Cancer immunotherapy is a medicine that helps the body’s immune system fight cancer. One type, called “CAR T cells,” changes immune cells so they can see and attack cancer better. This has been a big help for people with serious lymphoma, but it can cause strong side effects like bad flu symptoms, brain problems, and low blood counts.This project is trying a new kind of immunotherapy that uses different immune cells called “natural killer cells.” We found a way to make these cells remember how to fight cancer better. These “memory natural killer cells” have helped leukemia patients without causing strong side effects. But there are still problems, like having a hard time seeing all types of cancer (including lymphoma) and being stopped by a “brake” on their surface.
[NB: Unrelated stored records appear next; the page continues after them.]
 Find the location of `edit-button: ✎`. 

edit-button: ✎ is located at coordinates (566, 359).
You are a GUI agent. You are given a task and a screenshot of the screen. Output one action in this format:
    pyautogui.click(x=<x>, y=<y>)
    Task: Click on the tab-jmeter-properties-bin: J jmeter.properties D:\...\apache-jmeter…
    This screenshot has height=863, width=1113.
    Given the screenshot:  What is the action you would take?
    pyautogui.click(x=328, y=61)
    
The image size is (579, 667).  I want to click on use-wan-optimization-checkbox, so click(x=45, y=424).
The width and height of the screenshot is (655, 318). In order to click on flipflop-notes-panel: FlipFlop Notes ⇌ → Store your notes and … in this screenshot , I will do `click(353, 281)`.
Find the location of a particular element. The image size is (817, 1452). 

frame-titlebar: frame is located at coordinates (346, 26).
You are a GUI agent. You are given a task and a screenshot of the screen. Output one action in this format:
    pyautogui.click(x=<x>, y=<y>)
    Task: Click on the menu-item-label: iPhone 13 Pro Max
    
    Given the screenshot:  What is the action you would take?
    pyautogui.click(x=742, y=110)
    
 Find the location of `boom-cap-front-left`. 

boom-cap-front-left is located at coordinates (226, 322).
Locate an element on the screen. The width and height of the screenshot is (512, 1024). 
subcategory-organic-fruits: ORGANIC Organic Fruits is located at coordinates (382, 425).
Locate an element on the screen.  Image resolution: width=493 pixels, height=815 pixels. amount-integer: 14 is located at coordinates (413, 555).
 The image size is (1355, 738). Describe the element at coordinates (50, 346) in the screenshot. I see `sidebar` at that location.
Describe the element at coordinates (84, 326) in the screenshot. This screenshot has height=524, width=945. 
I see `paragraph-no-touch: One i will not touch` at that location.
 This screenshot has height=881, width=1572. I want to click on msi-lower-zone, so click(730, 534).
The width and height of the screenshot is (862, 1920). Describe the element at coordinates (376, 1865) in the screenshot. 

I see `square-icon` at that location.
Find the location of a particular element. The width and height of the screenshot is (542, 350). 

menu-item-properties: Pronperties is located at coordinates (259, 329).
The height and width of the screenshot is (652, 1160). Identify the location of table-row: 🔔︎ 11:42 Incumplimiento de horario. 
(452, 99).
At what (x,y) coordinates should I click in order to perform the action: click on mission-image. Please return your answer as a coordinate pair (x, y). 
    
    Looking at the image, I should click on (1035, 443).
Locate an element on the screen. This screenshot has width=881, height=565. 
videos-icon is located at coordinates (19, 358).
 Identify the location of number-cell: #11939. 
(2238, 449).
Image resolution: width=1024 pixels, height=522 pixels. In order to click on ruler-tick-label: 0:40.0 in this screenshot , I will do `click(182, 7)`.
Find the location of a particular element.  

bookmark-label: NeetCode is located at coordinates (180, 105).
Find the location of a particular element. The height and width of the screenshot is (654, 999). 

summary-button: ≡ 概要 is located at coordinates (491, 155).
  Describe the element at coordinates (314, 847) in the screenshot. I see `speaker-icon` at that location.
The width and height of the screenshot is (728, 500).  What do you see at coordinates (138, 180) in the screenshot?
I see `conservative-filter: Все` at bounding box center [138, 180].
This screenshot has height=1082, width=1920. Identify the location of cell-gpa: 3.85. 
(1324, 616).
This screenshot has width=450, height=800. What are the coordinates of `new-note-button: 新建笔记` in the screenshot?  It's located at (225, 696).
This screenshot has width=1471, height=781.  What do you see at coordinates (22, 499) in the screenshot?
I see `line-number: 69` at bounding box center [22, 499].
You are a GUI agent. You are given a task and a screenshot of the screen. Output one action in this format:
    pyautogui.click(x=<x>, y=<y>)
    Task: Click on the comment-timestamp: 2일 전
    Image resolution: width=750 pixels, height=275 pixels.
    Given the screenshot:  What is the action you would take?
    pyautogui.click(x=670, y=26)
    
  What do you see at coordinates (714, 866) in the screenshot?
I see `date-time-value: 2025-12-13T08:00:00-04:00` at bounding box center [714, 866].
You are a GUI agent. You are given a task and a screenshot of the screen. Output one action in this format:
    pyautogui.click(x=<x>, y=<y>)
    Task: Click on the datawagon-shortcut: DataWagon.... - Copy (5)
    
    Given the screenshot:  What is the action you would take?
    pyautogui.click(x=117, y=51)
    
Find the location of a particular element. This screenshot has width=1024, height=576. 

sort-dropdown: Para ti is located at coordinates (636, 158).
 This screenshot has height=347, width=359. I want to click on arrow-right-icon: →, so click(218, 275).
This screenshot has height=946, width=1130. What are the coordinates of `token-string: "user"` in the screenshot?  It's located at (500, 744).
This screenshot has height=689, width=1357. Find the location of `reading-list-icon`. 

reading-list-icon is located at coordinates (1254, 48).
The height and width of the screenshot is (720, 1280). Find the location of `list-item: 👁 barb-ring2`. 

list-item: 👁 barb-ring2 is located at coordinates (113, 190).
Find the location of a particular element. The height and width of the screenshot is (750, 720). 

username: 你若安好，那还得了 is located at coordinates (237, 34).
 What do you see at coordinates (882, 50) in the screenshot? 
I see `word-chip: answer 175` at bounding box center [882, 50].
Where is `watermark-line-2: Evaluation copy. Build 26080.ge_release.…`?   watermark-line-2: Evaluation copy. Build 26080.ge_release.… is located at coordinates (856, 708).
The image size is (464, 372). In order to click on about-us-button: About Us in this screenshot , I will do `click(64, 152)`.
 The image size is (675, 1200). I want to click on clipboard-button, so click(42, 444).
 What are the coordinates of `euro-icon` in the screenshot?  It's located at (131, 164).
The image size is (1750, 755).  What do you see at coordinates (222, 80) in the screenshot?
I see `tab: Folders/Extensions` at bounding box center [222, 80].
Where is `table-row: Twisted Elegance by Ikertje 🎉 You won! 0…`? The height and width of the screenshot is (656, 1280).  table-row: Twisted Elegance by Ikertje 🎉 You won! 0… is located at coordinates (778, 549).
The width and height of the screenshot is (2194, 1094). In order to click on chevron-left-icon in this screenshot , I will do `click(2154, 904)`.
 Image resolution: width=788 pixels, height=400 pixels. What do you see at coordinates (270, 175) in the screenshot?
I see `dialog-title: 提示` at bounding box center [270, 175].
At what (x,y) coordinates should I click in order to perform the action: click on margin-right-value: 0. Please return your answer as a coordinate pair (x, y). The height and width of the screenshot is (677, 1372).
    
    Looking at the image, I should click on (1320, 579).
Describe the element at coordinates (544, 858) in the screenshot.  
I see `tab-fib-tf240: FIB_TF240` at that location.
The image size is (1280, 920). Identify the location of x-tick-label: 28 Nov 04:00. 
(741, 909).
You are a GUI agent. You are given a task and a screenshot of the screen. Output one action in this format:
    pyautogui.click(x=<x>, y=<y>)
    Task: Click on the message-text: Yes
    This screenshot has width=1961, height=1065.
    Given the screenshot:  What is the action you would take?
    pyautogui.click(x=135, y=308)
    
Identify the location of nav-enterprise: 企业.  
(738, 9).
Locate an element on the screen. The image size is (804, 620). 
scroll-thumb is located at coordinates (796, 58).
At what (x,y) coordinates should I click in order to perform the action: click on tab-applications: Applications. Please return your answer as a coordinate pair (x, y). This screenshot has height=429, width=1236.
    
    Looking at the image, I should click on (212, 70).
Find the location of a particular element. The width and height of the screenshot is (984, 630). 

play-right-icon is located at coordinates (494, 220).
Natural killer cells also need a special growth signal called interleukin 15 to stay alive and fight cancer well.This project will fix these problems by adding tiny “mini” proteins to the memory natural killer cells. These changes will help them attack tough lymphoma, remove the “brake,” and make their own growth signal. We hope this will create a new treatment for difficult lymphoma and help us find more ways to make natural killer cells better in the future.

Agnel Sfeir, PhD

Cells use DNA repair systems to fix damage and keep their DNA stable. When these systems fail, it can lead to cancer and make treatment harder. One toxic type of damage is a double-strand break (DSB), where both strands of DNA are cut. In healthy cells, DSBs are usually fixed by a process called homologous recombination (HR). This method is very accurate. Some tumors, especially those with BRCA1 or BRCA2 mutations, lose the ability to use HR. These tumors rely on backup repair methods that are less accurate. One of these is called microhomology-mediated end joining (MMEJ). MMEJ fixes breaks by using short, matching DNA sequences, but it often adds or deletes small sections of DNA.MMEJ depends on an enzyme called polymerase theta (Polθ), which is found at high levels in many cancers. Research shows that BRCA-deficient tumors need Polθ to survive. Because of this, Polθ is now being tested as a drug target, alone and with PARP inhibitors. This project studies how MMEJ helps cancer cells resist treatment. We focus on two key ways. First, MMEJ can create changes that fix BRCA1 or BRCA2, which restores HR and reduces the effects of PARP inhibitors. Second, MMEJ may support the growth of extra circular DNA (ecDNA) that carries cancer genes. This makes tumors grow faster and resist therapy. By understanding how Polθ drives these changes, we hope to find new ways to treat cancer and make current therapies last longer.